- Halk da içinde altınım var sanıyor, hakkımda böyle şüphelere düşüyor.
- خلق پندارند زر دارم درون ** داد واگیرند از من زین ظنون
- Sandık, görünüşte pek güzel ama içinde ne kumaş var, ne altın, ne gümüş... Bomboş! 4485
- صورت صندوق بس زیباست لیک ** از عروض و سیم و ز خالیست نیک
- Hani güzel ve vekarlı riyakârın bedeni gibi. O sepette ancak yılan vardır, başka bir şey bulamazsın.
- چون تن زراق خوب و با وقار ** اندر آن سله نیابی غیر مار
- Yarın şu sandığı alıp götüreyim de çarşı ortasında yakayım.

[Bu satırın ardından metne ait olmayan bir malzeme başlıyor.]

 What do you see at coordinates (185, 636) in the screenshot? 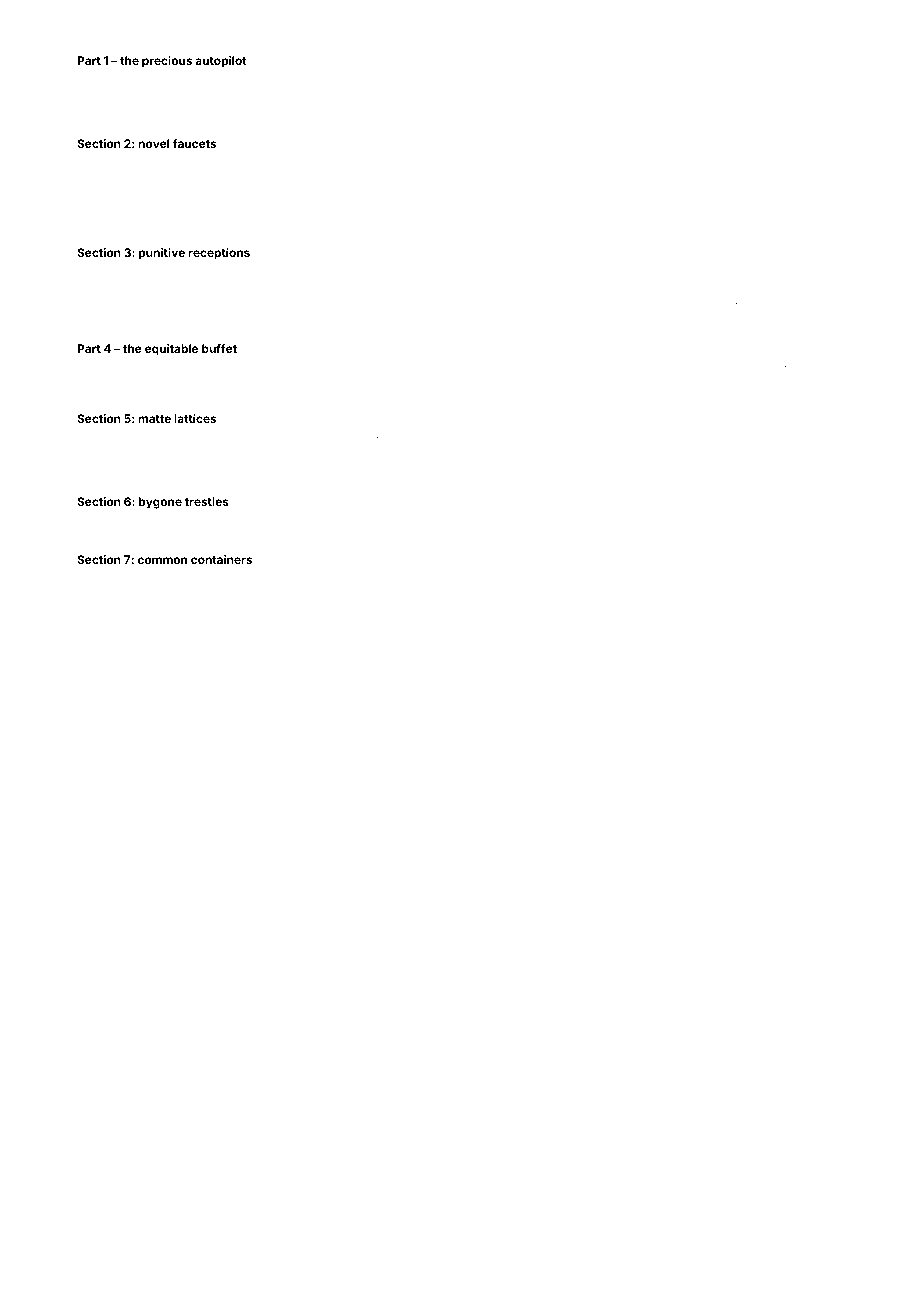
I see `early` at bounding box center [185, 636].
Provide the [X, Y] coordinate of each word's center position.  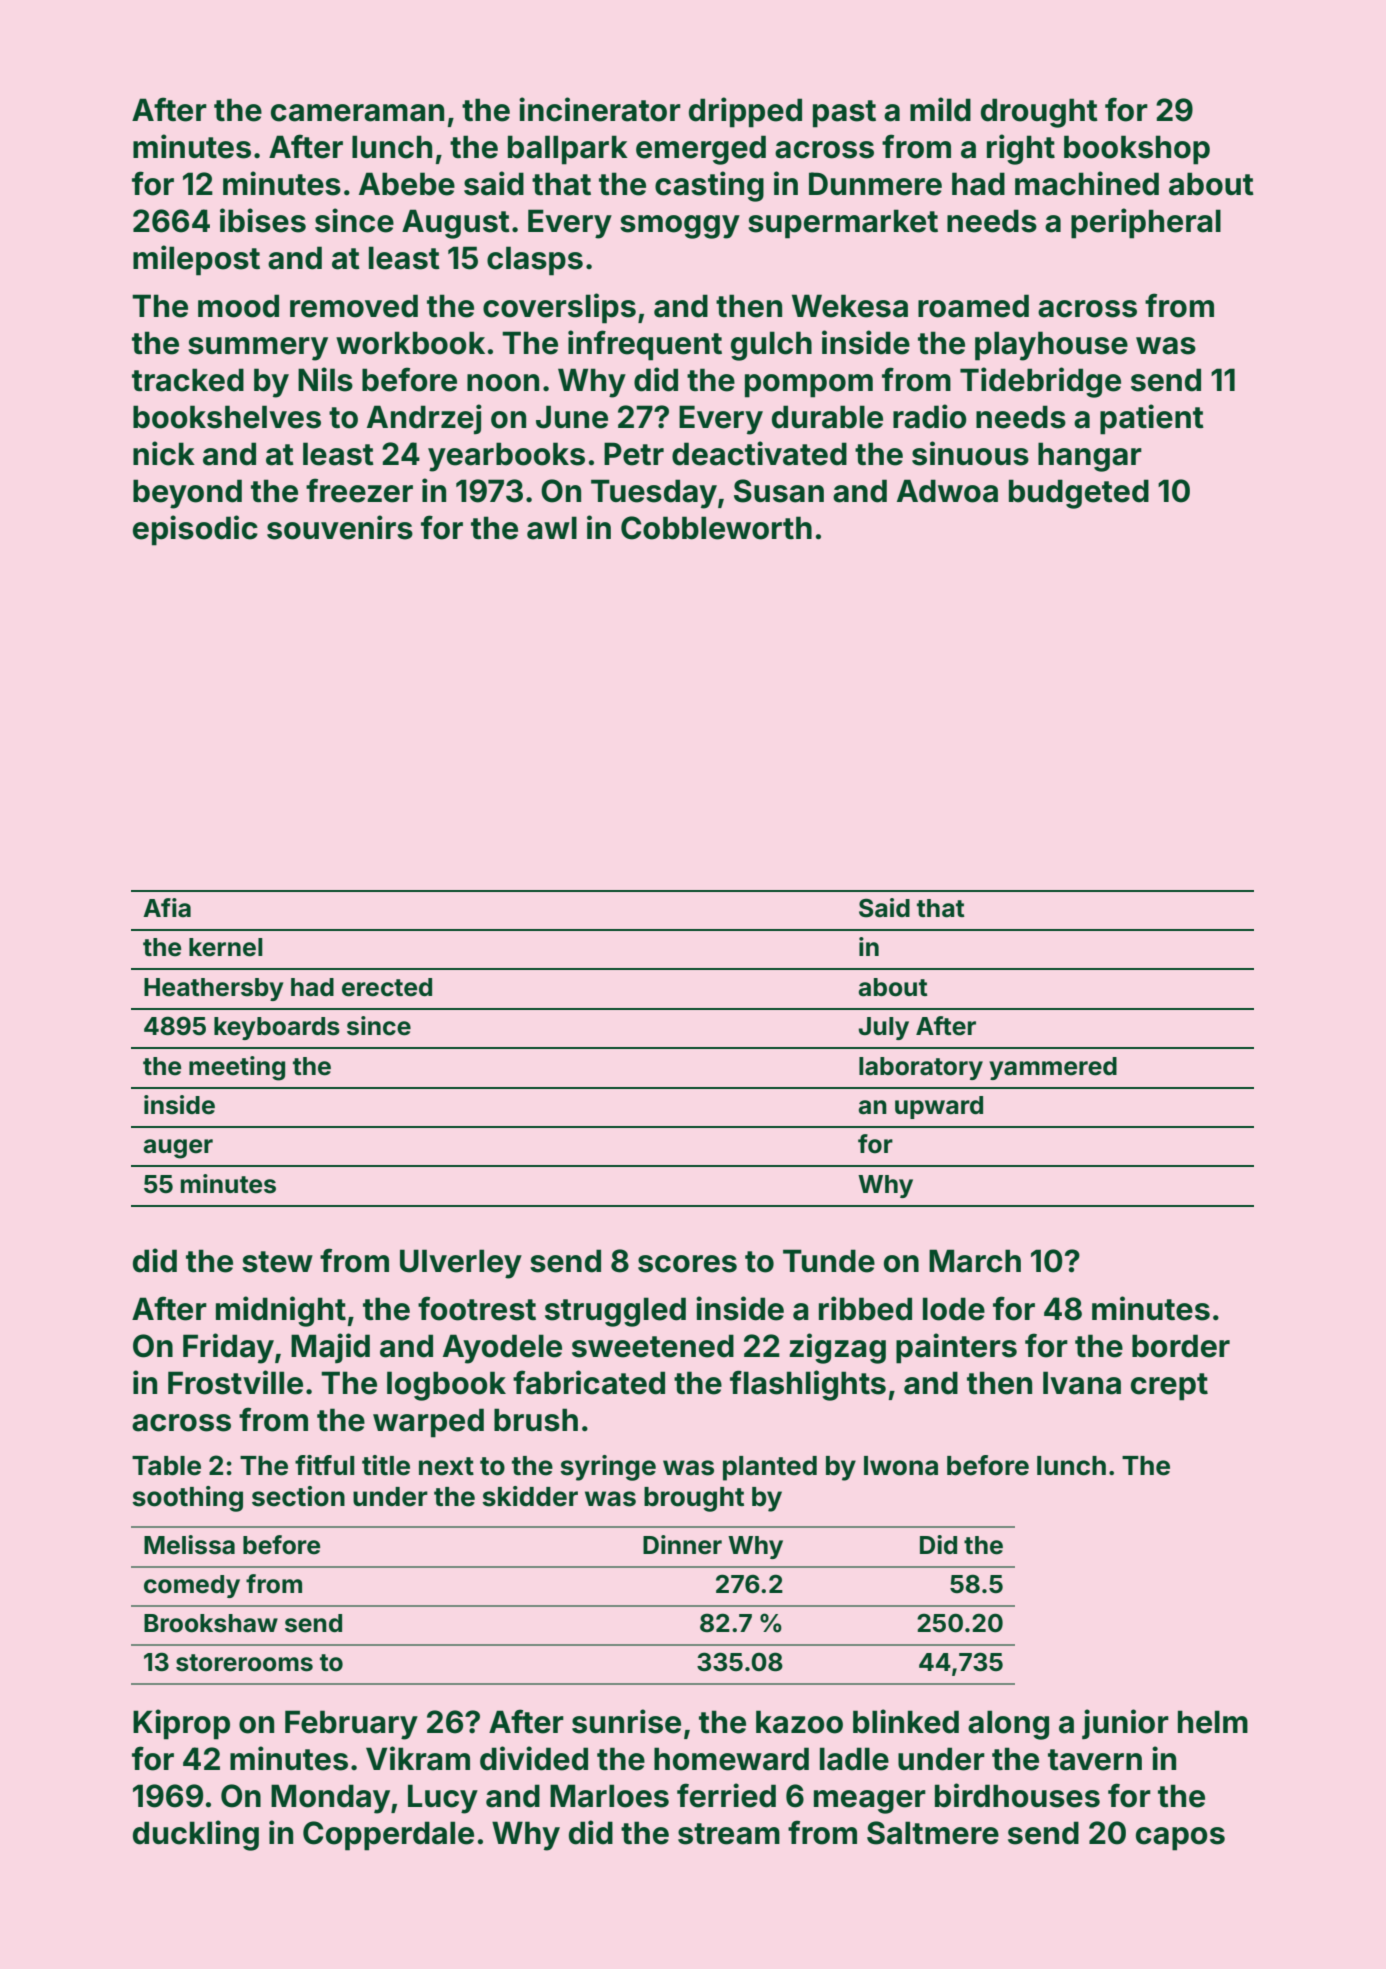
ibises [263, 220]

- من برم صندوق را فردا به کو ** پس بسوزم در میان چارسو
- Mümin de görsün, kâfir de, çıfıt da.. Bu sandıkta lanetten başka bir şey yok!
- تا ببیند مومن و گبر و جهود ** که درین صندوق جز لعنت نبود
- Kadın, adam dedi, vazgeç bundan. Cuha, Vallahi vazgeçmem, yapacağım diye yeminler etti.
- گفت زن هی در گذر ای مرد ازین ** خورد سوگندان که نکنم جز چنین
- Sabah çağı yel gibi koştu, hamal getirdi, hemencecik sandığı hamalın sırtına yükledi. 4490
- از پگه حمال آورد او چو باد ** زود آن صندوق بر پشتش نهاد
- Kadı, eziyetler içinde sandıkta "Hamal, hamal" diye sesleniyordu.
- اندر آن صندوق قاضی از نکال ** بانگ میزد که ای حمال و ای حمال
- Hamal sağına, soluna baktı. Bu ses nereden geliyor ki dedi.
- کرد آن حمال راست و چپ نظر ** کز چه سو در میرسد بانک و خبر
- Acaba beni çağıran hatif mi? Yoksa gizlice peri mi çağırıyor beni?